Tuesday, April 17, 2012

Pondering 'Truth'

Everything that I write finds its way to the page via a complicated process of reception, filtration and interpretation within my mind.
My senses collect input from the world around me.  The input passes as through a sieve into the complex array of experiences and impressions in my mind.  The sophisticated, yet hidden, sieve filters out data that doesn’t fit and shapes that which does. 
In this way, I make sense of the world.  Every moment of my life is shaped by, and shapes this process, creating meaning out of raw data and building the lens through which I see and define ‘reality’.
This is a highly unique and personal process, affected as much by the spirit I bring to this world as by the experiences I collect as I move my way through this life.  So, even another that encountered the exact same experiences as I would have a unique worldview, all hir own.

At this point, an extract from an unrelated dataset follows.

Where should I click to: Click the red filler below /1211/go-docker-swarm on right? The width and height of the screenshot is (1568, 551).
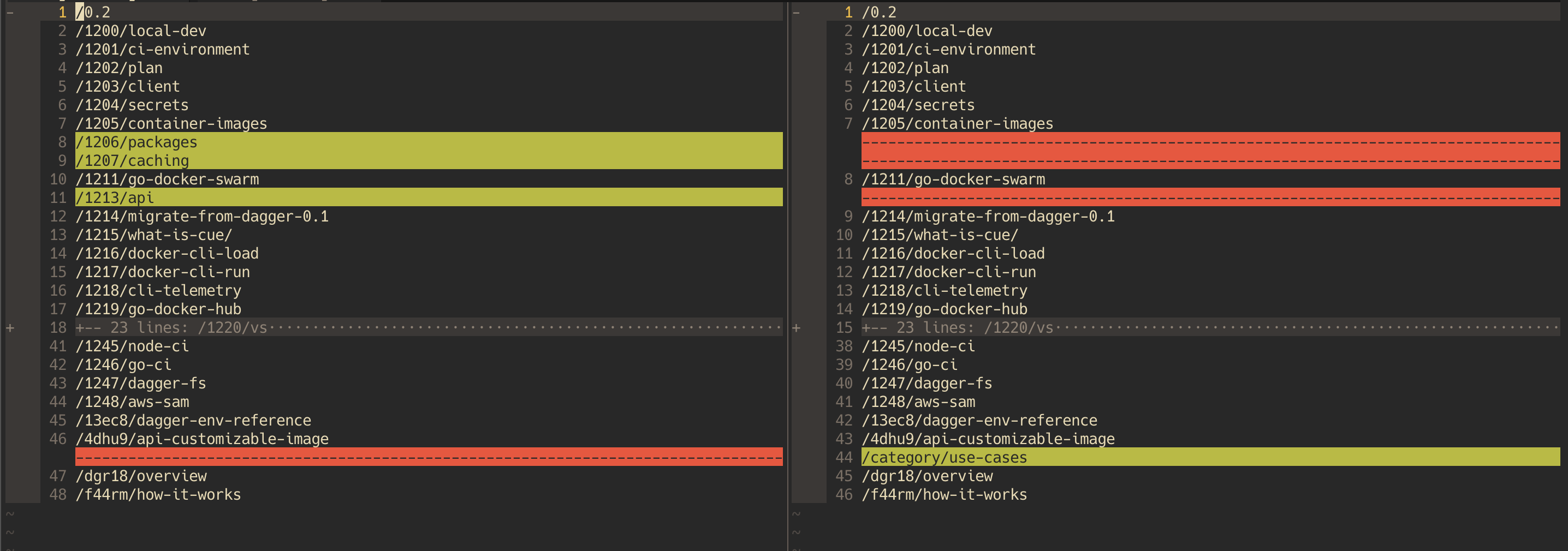pyautogui.click(x=1211, y=197)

This being how the mind functions, I can honestly say that my ‘truths’ represent no one other than me.  And even those truths have a transitory quality as they are shaped by each moment that I live.  Certainly as I look back over the years, I see ‘truths’ once sacred to me as vestiges of the past, reminders of the particular life lessons I was encountering at the time.  Though some remain as elemental parts of this being, even they have been shaped by experience and time.
So, how could I ever have the audacity to say that my ‘truth’ represents any other than myself?

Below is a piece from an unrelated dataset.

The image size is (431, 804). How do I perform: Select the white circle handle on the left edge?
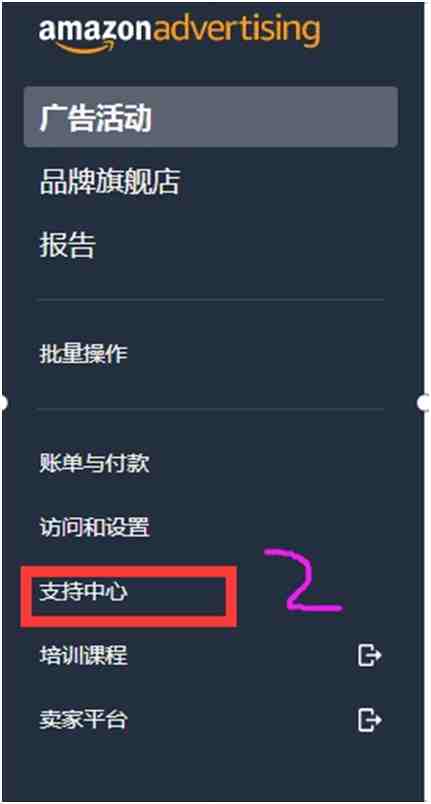(3, 403)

For that to be true, I would have to reside in hir body, experience the moments that are hirs alone, witness the worldview created by the accumulation of moments into a lifetime of experiences, beliefs, expectations, and feelings – all of which created filters for how s/he perceives, and hence, responds to life. 
If I ‘walk in another’s shoes’ for many miles, I can develop empathy and some level of understanding.  But ultimately my perception and interpretation, of the experience, and hence my worldview and sense of ‘truth’, will always be uniquely mine. 
So, how then can I say that my truth is hirs?  Or anyone’s, for that matter, other than my own?
It’s not such a bad thing, really, to only be able to represent oneself.  Certainly, it seems a lifetime to even understand one’s self.  And, if we could find a way to articulate the truths we glean from our unique experiences with life, we would have so much to teach, and learn from, each other!
That is, however, if we can refrain from trying to convince each other that our truth should be hirs, just allow our truth to be our own, and work to understand the other’s truth in our own unique way.
Nature requires ‘requisite variety’ to be resilient and healthy.  So too, humanity, needs variety, lots of it.  And as we learn to share that variety without judgment, we open ourselves to develop to higher levels of consciousness and humanity.